About the Author: Cindy Ott
Cindy Ott first began to explore the cultural history of pumpkins while working at a friend's fall pumpkin stand in suburban Maryland. As much as she is interested in working in the fields and interviewing farmers and pumpkin festival operators, she is also interested in working in libraries and archives to understand the history of such phenomena. In all of her projects, she looks at how people rely on history and nature to create traditions and the impacts of those traditions on the world around them.

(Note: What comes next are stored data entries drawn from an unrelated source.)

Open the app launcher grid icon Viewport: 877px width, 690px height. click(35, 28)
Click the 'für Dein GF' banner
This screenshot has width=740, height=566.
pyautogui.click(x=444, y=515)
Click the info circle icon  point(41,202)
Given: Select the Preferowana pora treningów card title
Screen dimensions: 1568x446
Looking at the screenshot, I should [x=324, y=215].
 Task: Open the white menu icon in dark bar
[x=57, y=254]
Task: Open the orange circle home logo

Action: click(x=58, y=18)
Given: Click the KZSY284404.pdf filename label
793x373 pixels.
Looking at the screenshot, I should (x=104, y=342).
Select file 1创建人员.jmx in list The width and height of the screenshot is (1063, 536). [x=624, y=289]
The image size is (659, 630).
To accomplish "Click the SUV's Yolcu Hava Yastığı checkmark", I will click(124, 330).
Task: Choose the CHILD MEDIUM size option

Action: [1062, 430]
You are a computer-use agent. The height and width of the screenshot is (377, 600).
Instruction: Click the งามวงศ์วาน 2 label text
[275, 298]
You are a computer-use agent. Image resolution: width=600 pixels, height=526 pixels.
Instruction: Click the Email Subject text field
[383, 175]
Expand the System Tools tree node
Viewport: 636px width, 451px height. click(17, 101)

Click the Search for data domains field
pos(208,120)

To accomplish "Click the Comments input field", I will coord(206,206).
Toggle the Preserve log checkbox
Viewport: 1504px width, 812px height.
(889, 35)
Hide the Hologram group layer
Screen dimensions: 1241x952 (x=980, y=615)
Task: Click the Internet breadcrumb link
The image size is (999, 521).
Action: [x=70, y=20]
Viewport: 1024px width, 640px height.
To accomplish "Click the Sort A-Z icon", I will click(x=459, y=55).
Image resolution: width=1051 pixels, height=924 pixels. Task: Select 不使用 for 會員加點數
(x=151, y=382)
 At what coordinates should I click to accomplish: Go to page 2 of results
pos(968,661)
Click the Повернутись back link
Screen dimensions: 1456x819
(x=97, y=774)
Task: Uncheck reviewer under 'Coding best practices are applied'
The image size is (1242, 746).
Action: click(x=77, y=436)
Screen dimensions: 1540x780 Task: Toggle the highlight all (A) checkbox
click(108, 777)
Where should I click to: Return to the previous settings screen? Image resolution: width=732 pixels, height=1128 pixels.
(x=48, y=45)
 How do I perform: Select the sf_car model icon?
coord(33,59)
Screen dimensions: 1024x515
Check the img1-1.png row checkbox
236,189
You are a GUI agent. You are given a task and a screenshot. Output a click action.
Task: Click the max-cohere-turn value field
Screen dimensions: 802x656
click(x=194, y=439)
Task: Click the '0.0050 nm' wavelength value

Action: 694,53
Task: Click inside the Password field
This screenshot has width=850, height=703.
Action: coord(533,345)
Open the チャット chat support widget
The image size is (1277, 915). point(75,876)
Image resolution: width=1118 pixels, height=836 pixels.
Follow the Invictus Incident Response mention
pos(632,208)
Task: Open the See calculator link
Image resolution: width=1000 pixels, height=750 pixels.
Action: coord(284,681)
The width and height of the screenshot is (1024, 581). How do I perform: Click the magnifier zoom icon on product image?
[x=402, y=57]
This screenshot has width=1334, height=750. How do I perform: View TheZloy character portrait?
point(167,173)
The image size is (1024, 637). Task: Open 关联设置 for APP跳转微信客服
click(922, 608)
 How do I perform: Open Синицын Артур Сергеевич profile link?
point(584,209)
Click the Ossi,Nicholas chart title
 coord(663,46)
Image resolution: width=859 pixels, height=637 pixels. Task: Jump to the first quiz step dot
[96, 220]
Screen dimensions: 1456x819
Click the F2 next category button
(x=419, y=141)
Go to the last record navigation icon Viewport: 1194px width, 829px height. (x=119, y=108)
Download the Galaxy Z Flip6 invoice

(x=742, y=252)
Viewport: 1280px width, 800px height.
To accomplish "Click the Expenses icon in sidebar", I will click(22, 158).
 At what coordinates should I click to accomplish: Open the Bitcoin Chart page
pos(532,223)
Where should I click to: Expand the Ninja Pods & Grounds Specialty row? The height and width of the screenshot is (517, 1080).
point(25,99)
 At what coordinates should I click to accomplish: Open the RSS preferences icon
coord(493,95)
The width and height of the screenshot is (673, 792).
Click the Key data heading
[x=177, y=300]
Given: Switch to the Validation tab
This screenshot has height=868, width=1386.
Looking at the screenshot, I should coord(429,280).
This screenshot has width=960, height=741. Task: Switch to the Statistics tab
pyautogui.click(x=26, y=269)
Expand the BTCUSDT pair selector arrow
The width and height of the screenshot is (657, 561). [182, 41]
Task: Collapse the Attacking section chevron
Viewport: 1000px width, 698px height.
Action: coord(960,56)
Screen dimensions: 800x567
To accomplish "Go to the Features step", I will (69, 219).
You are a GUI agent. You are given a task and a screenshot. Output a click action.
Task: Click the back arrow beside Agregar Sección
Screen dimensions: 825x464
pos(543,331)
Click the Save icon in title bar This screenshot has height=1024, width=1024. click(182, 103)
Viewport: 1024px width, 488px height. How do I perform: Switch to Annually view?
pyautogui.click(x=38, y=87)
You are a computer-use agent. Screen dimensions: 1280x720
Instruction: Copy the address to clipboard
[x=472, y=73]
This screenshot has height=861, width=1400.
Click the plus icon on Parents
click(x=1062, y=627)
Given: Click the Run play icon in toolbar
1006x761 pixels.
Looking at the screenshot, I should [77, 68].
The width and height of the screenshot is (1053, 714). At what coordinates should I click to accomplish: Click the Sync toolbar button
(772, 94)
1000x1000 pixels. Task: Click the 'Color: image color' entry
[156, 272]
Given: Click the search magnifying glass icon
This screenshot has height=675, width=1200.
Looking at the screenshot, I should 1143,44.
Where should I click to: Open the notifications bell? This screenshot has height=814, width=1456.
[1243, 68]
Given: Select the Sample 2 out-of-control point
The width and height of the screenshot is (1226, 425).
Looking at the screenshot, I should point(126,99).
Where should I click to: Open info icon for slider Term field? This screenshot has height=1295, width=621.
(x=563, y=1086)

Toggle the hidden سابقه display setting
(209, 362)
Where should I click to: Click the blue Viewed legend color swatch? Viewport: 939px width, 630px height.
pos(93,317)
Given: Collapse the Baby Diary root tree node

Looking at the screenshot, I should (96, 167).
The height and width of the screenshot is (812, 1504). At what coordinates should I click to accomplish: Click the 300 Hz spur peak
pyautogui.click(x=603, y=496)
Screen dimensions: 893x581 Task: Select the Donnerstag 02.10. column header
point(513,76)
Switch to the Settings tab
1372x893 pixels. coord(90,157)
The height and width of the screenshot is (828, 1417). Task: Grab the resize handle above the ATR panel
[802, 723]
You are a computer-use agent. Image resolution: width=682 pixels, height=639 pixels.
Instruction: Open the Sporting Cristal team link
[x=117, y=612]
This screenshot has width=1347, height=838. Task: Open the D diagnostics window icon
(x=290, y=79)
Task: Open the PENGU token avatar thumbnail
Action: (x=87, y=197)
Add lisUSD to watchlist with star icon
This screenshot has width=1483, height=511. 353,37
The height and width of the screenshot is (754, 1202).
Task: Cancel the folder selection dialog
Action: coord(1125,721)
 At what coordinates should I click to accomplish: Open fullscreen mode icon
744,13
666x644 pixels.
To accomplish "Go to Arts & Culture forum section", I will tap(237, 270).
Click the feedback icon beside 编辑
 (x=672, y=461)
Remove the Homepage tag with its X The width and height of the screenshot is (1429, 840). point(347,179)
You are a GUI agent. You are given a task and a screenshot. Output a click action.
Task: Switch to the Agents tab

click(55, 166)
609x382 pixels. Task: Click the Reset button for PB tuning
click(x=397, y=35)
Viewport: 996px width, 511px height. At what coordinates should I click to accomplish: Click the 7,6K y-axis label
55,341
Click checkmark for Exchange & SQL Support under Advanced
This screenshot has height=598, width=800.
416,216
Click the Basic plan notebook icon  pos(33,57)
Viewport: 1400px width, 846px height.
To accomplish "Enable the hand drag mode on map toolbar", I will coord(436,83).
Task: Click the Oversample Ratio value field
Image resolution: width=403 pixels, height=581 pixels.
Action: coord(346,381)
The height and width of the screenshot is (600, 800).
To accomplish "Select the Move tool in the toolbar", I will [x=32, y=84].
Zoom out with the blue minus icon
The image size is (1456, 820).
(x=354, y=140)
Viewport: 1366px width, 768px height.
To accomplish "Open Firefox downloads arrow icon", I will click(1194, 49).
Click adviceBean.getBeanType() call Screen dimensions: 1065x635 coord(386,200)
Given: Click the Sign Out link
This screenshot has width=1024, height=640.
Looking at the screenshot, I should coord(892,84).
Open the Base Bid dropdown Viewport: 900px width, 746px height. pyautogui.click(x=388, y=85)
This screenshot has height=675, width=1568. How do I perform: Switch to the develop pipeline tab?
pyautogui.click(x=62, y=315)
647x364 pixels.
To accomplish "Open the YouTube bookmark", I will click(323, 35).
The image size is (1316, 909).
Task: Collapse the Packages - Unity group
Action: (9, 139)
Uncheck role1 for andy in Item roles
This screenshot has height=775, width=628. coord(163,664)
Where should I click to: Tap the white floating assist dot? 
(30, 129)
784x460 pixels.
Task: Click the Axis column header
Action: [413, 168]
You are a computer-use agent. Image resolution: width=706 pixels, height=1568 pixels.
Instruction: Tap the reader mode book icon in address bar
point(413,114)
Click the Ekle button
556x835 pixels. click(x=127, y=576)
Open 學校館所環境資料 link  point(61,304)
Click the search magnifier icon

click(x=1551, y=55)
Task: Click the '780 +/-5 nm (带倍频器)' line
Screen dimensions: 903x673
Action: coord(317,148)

She has examined this topic from a number of perspectives, including “Why Lewis and Clark Matter: History, Landscape and Regional Identity,” an article that looks at the ways residents of the northern Plains have responded to, represented, and fought about the 1805 Lewis & Clark expedition and the exhibition “Crossing Cultural Fences: The Intersecting Material World of American Indians and Euro-Americans,” which explores the shared histories and material worlds of Indians and Euro-Americans to confront popular concepts of cultural and ethnic distinction. Her first book, Pumpkin: The Curious History of an American Icon, published with William Cronon’s Weyerhaeuser Environmental Books at the University of Washington Press in 2012, uses this beloved vegetable in all its various guises, from the pie and the jack-o’-lantern to the affectionate term of endearment and the 1000-pound giants, to analyze Americans’ long-held and deeply felt veneration of nature and the small family farm, and the impacts of their ideas and traditions on rural economies. Her next project, "Indians Making History," explores what American Indians nowadays preserve from their own lives to perpetuate Indian heritage for future generations. She especially draws on northern Plains Indians' use of photographs, food, and land preservation, and the connections among them. Cindy is an Associate Professor in the American Studies Department at Saint Louis University. Her research and teaching interests have also been strongly influenced by her work as a museum curator and public historian. She has organized cultural history projects and art exhibitions at the Smithsonian Institution, community development and urban revitalization programs at the University of Pennsylvania and Saint Louis University, and historic preservation projects at the National Park Service. She has also built alliances and partnerships between academia and nonprofit environmental groups as the communications director of Rachel’s Network, a women’s environmental organization. Cindy is currently a consultant for the National Park Service, assisting national parks to develop or enhance their history programs. She is also the graphics editor of the journal Environmental History and a regular grant review panelist for the National Endowment for the Humanities. |
Cindy Ott, Ph.D.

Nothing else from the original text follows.